Task to complete:
Every line from the one containing "Загустители и желирующие агенты (757, 401)" to the one containing "Startseite (207, 47)" in the records below, both included, must be set down exactly, and no other line.

═════ Provided information ═════

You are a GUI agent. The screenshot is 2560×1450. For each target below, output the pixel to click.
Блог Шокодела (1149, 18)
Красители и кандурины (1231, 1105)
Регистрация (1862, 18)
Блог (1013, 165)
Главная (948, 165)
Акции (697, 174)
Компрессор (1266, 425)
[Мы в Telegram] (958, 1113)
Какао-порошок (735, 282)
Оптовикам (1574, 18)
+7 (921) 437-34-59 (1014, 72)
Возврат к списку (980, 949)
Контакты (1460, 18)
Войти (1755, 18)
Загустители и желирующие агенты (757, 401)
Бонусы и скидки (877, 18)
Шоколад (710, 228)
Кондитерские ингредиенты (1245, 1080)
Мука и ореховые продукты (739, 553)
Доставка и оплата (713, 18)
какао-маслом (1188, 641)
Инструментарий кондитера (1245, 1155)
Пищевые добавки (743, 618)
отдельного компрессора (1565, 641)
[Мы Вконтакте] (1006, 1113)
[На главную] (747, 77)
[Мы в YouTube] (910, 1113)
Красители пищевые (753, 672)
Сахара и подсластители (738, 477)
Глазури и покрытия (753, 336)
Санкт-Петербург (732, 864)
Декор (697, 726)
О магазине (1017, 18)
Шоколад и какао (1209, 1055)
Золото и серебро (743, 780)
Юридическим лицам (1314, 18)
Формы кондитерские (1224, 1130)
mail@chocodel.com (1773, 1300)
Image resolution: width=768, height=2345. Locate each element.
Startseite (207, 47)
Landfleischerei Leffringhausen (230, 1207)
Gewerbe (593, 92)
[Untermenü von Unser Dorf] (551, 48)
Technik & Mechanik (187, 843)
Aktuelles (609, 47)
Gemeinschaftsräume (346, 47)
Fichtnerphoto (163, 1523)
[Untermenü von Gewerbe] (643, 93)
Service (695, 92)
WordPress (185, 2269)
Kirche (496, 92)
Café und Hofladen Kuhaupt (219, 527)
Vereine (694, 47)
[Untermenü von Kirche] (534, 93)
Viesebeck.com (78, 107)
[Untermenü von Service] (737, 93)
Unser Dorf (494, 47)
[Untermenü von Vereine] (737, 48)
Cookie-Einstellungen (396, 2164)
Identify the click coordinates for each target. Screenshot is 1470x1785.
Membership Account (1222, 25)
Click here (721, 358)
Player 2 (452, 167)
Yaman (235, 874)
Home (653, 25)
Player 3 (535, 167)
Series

═════

Response area:
Загустители и желирующие агенты (757, 401)
Бонусы и скидки (877, 18)
Шоколад (710, 228)
Кондитерские ингредиенты (1245, 1080)
Мука и ореховые продукты (739, 553)
Доставка и оплата (713, 18)
какао-маслом (1188, 641)
Инструментарий кондитера (1245, 1155)
Пищевые добавки (743, 618)
отдельного компрессора (1565, 641)
[Мы Вконтакте] (1006, 1113)
[На главную] (747, 77)
[Мы в YouTube] (910, 1113)
Красители пищевые (753, 672)
Сахара и подсластители (738, 477)
Глазури и покрытия (753, 336)
Санкт-Петербург (732, 864)
Декор (697, 726)
О магазине (1017, 18)
Шоколад и какао (1209, 1055)
Золото и серебро (743, 780)
Юридическим лицам (1314, 18)
Формы кондитерские (1224, 1130)
mail@chocodel.com (1773, 1300)
Image resolution: width=768, height=2345. Locate each element.
Startseite (207, 47)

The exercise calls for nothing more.